Tuesday, November 09, 2004
This is a longish excerpt of a longer essay by Theodore Dalrymple, who has done some clear analysis of the growing social disintegration taking place in the UK. You need to read the whole piece, but this is probably the key thing to think about:
There has been an unholy alliance between those on the Left, who believe that man is endowed with rights but no duties, and libertarians on the Right, who believe that consumer choice is the answer to all social questions, an idea eagerly adopted by the Left in precisely those areas where it does not apply. Thus people have a right to bring forth children any way they like, and the children, of course, have the right not to be deprived of anything, at least anything material. How men and women associate and have children is merely a matter of consumer choice, of no more moral consequence than the choice between dark and milk chocolate, and the state must not discriminate among different forms of association and child rearing, even if such non-discrimination has the same effect as British and French neutrality during the Spanish Civil War.
The consequences to the children and to society do not enter into the matter: for in any case it is the function of the state to ameliorate by redistributive taxation the material effects of individual irresponsibility, and to ameliorate the emotional, educational, and spiritual effects by an army of social workers, psychologists, educators, counselors, and the like, who have themselves come to form a powerful vested interest of dependence on the government.
So while my patients know in their hearts that what they are doing is wrong, and worse than wrong, they are encouraged nevertheless to do it by the strong belief that they have the right to do it, because everything is merely a matter of choice. Almost no one in Britain ever publicly challenges this belief. Nor has any politician the courage to demand a withdrawal of the public subsidy that allows the intensifying evil I have seen over the past 14 years—violence, rape, intimidation, cruelty, drug addiction, neglect—to flourish so exuberantly. With 40 percent of children in Britain born out of wedlock, and the proportion still rising, and with divorce the norm rather than the exception, there soon will be no electoral constituency for reversal. It is already deemed to be electoral suicide to advocate it by those who, in their hearts, know that such a reversal is necessary.

> [Instructions]:
[A] Decide whether each statement agrees with the post, answering yes or no and quoting the deciding words: (i) The post puts the share of children in Britain born out of wedlock at 40 percent. (ii) The patients described believe that what they are doing is right. (iii) The evil described has been observed over the past 20 years.
[B] Reproduce the post's wording between "So while my" and "reversal is necessary.", inclusive.
The data after this point comes from an unrelated source.

> [Given entries]:

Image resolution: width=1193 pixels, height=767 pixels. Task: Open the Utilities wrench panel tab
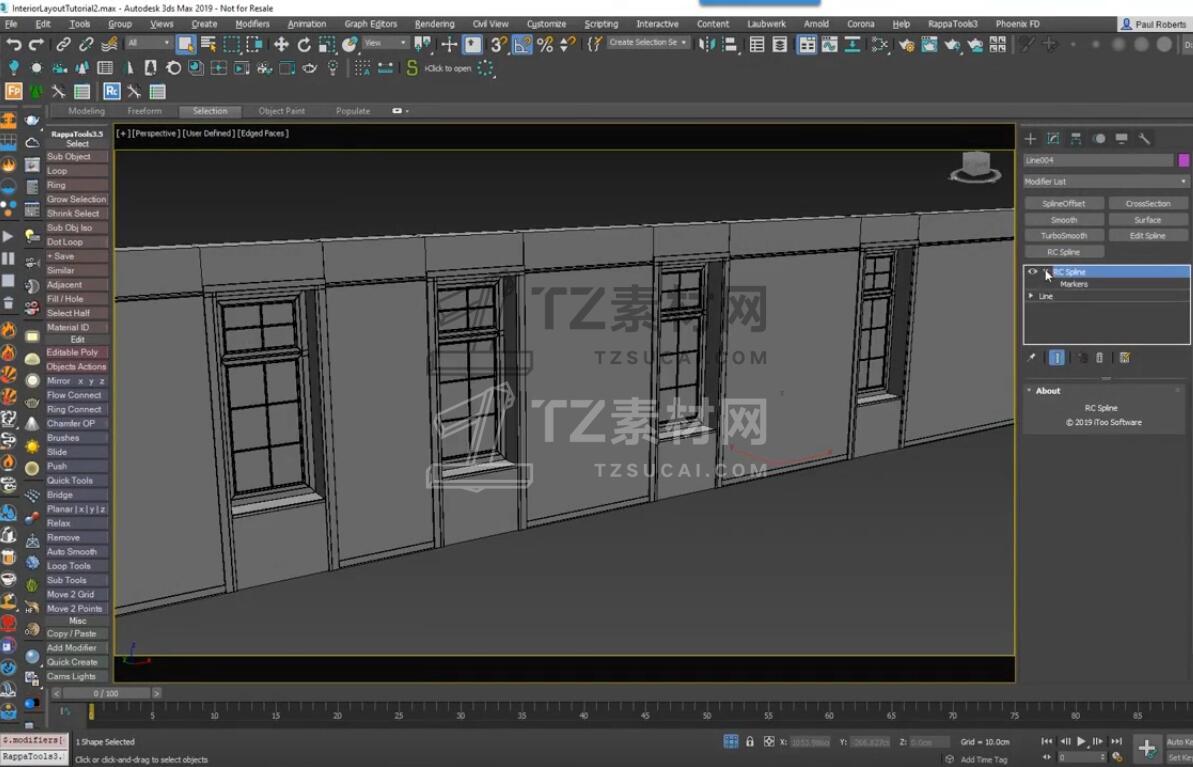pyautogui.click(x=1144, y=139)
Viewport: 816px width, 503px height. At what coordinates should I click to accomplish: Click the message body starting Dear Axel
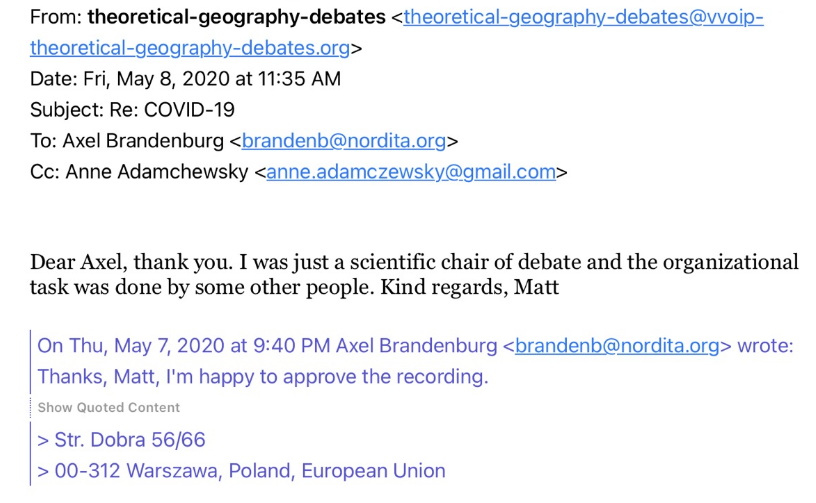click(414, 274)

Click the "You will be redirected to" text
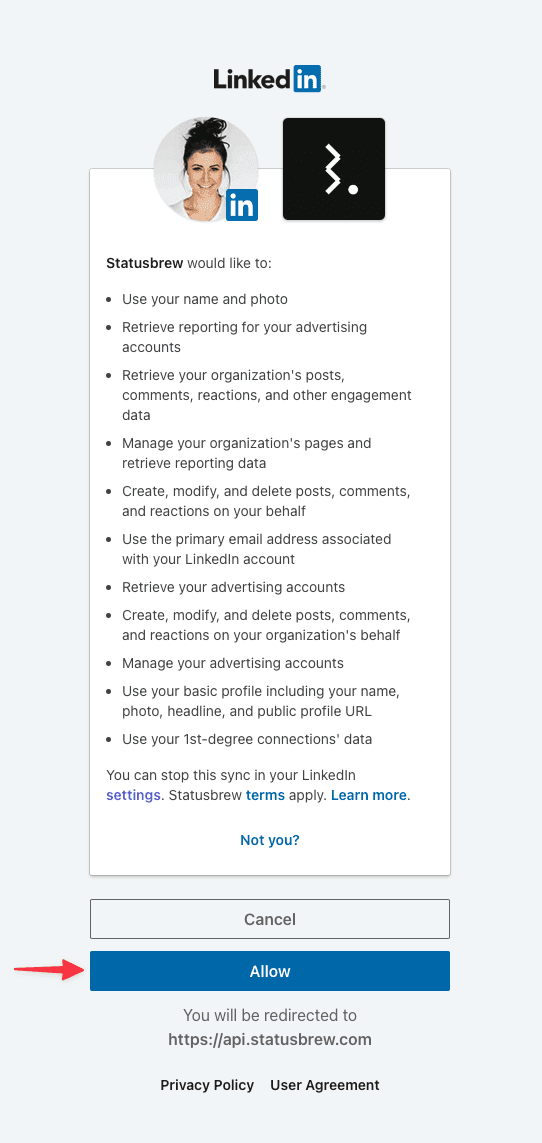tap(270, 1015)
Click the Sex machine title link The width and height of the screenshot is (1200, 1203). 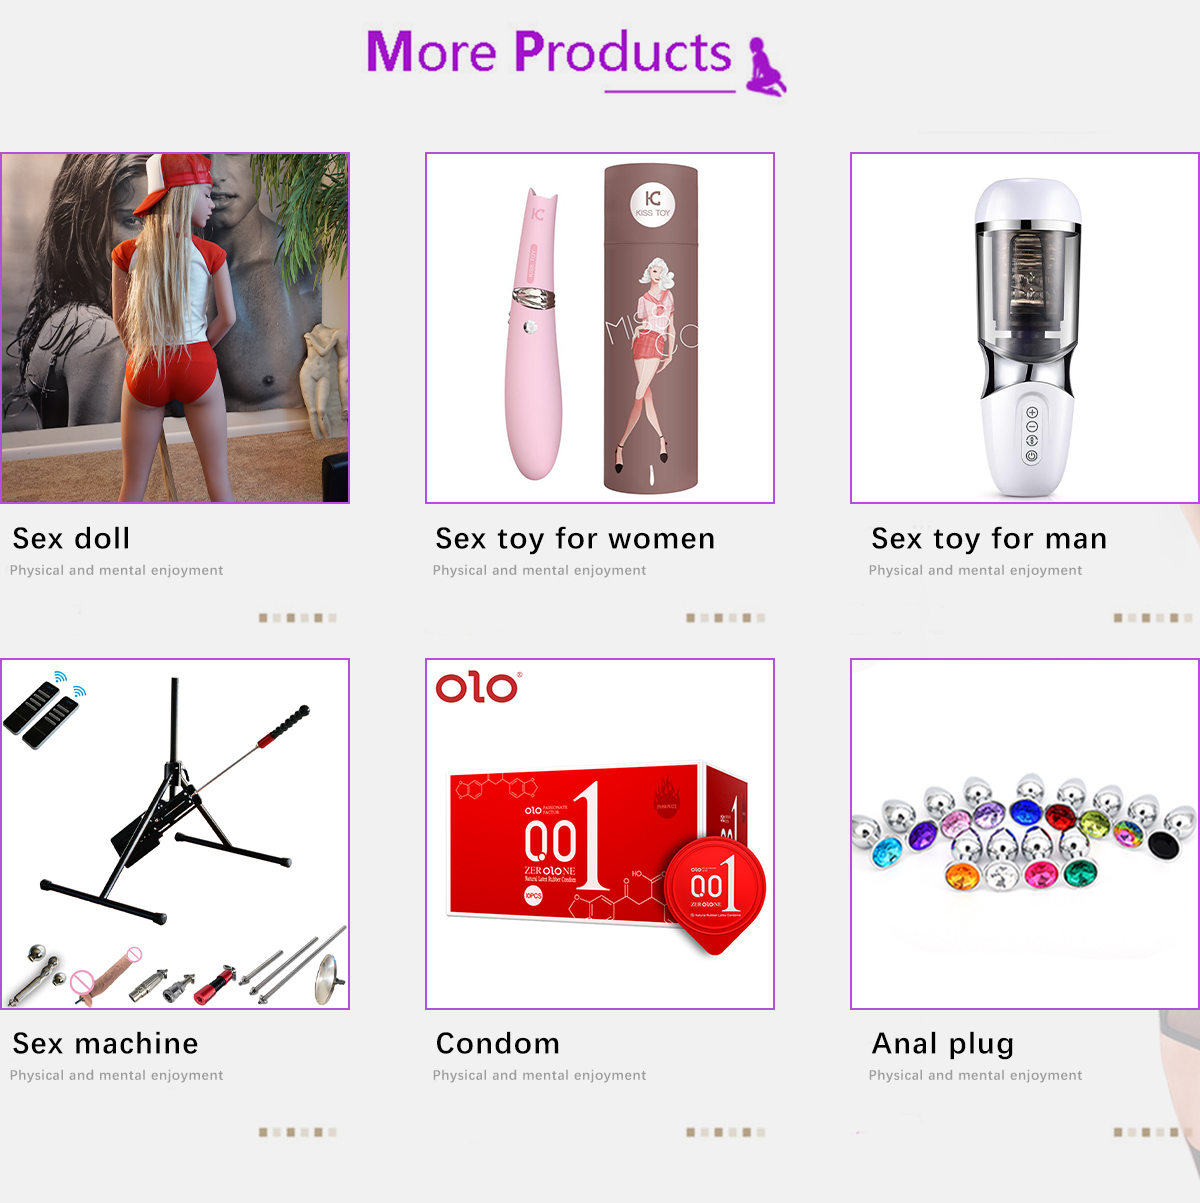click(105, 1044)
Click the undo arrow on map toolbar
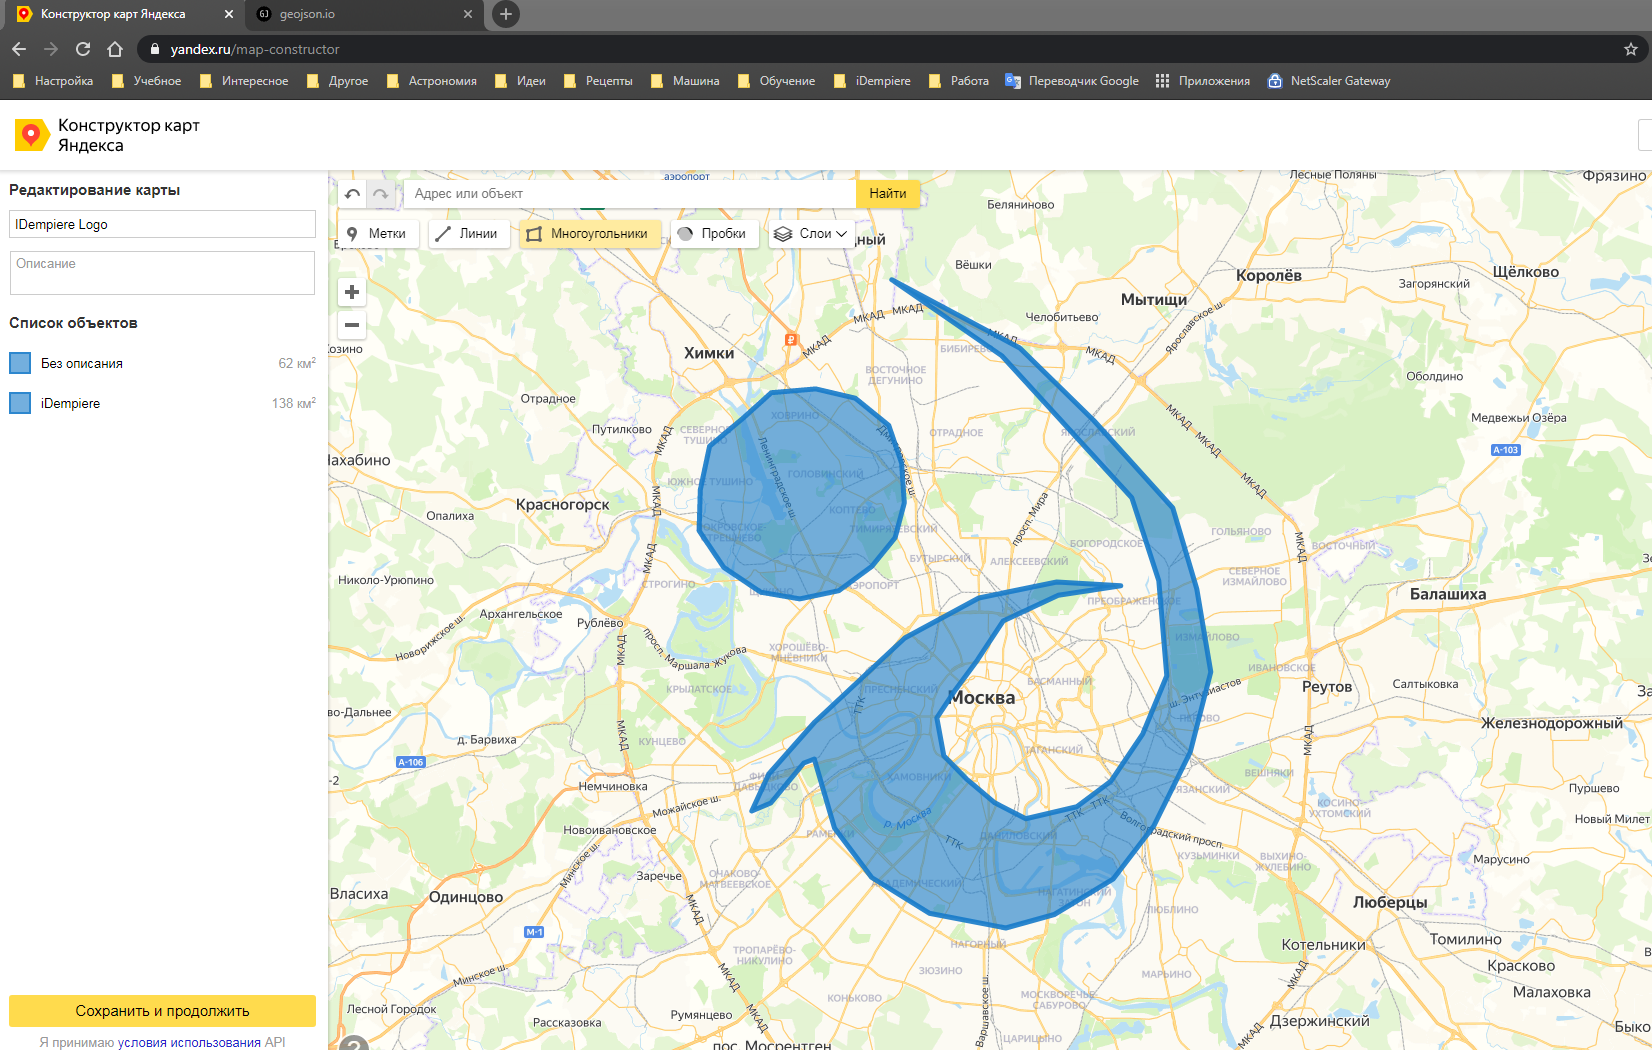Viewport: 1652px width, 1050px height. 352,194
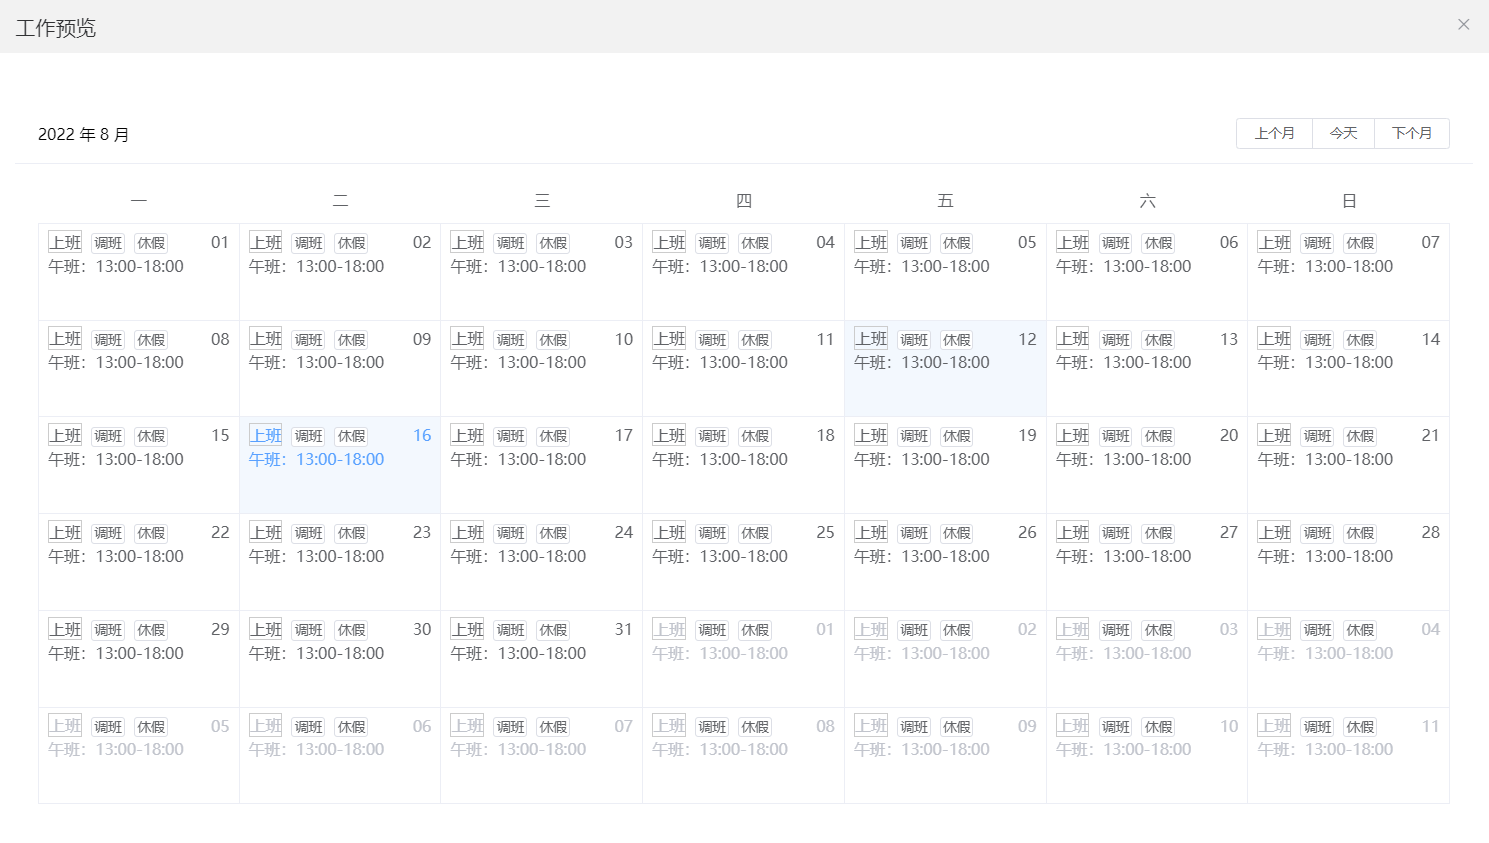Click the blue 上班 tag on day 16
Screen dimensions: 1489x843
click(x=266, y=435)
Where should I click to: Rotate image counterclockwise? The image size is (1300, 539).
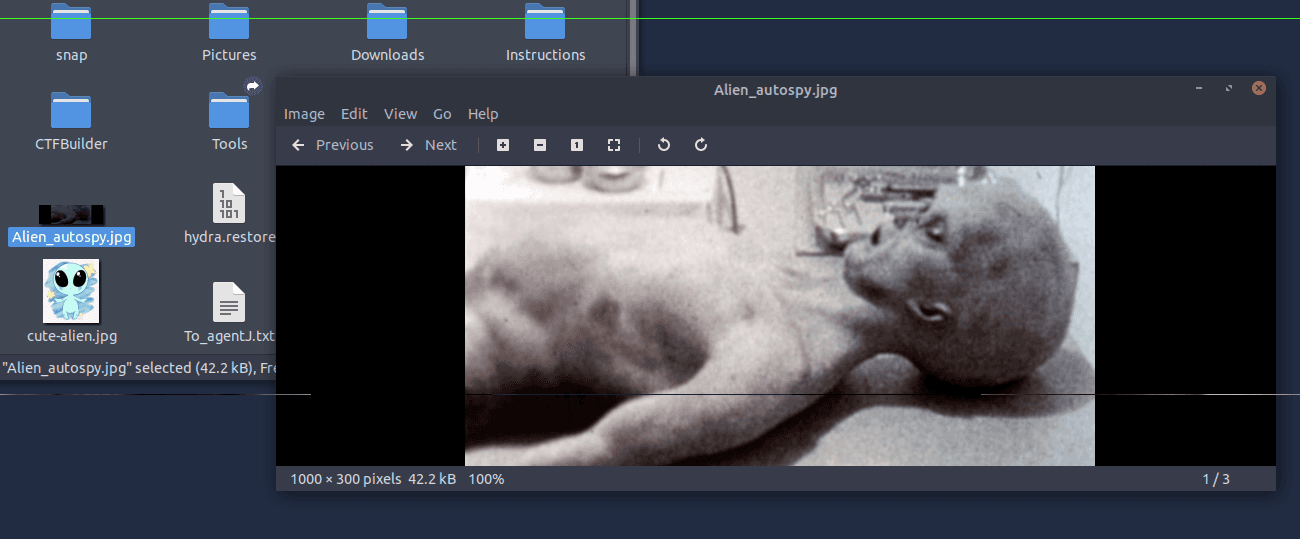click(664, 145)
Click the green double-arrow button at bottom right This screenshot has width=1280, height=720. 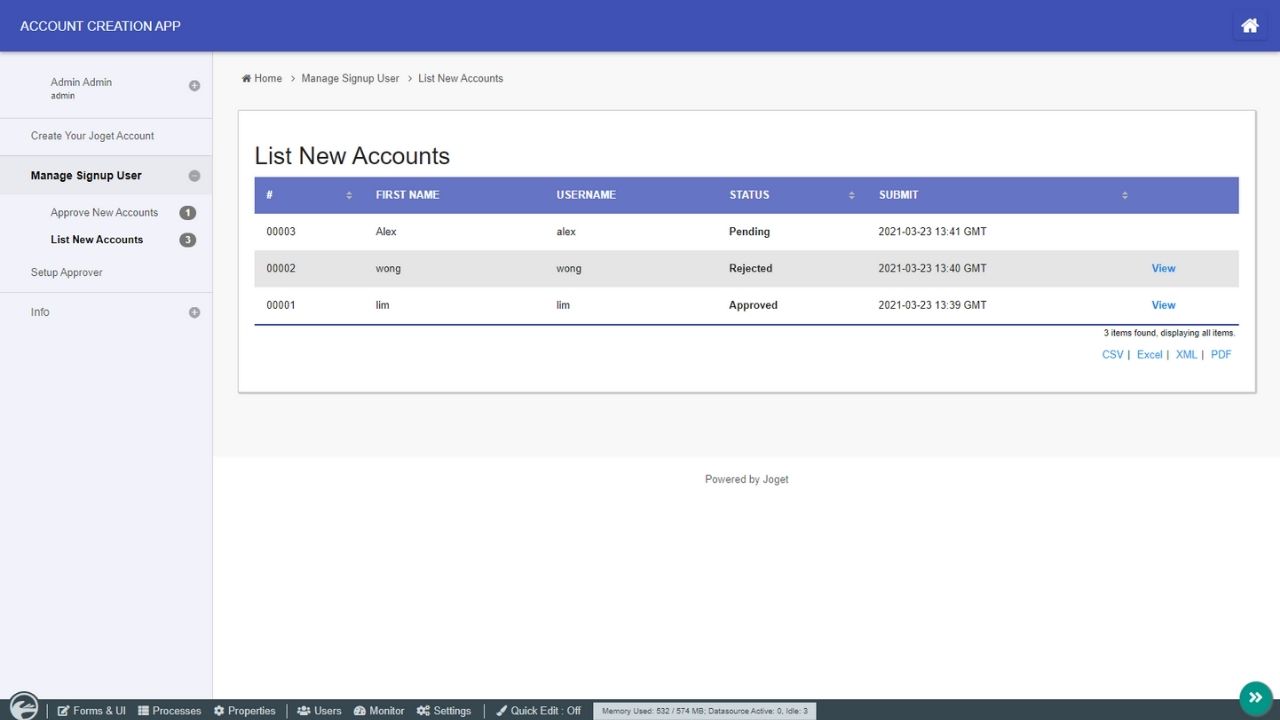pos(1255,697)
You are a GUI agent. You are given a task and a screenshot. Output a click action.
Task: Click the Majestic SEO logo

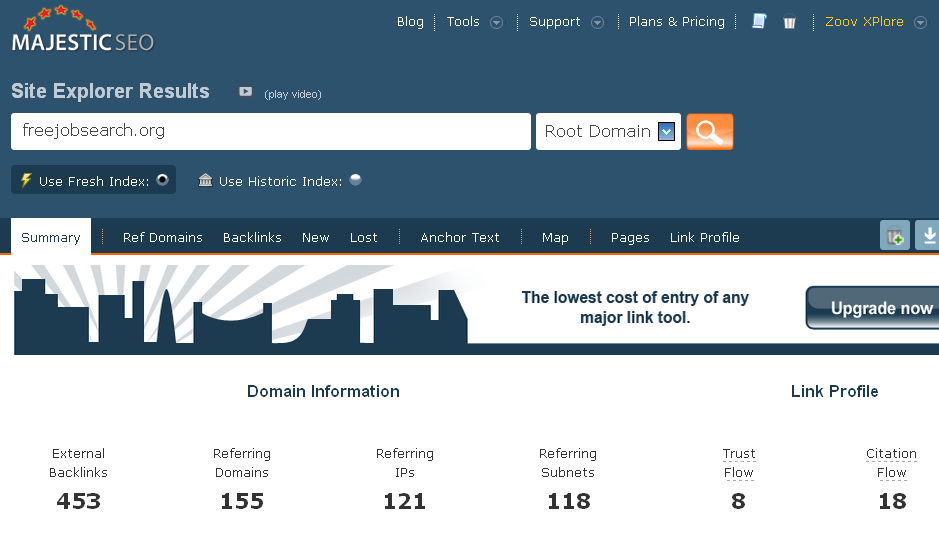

> [Answers for the exercise]:
[A]
(i) Yes: "With 40 percent of children in Britain born out of wedlock"
(ii) No: "my patients know in their hearts that what they are doing is wrong"
(iii) No: "the intensifying evil I have seen over the past 14 years"

[B]
So while my patients know in their hearts that what they are doing is wrong, and worse than wrong, they are encouraged nevertheless to do it by the strong belief that they have the right to do it, because everything is merely a matter of choice. Almost no one in Britain ever publicly challenges this belief. Nor has any politician the courage to demand a withdrawal of the public subsidy that allows the intensifying evil I have seen over the past 14 years—violence, rape, intimidation, cruelty, drug addiction, neglect—to flourish so exuberantly. With 40 percent of children in Britain born out of wedlock, and the proportion still rising, and with divorce the norm rather than the exception, there soon will be no electoral constituency for reversal. It is already deemed to be electoral suicide to advocate it by those who, in their hearts, know that such a reversal is necessary.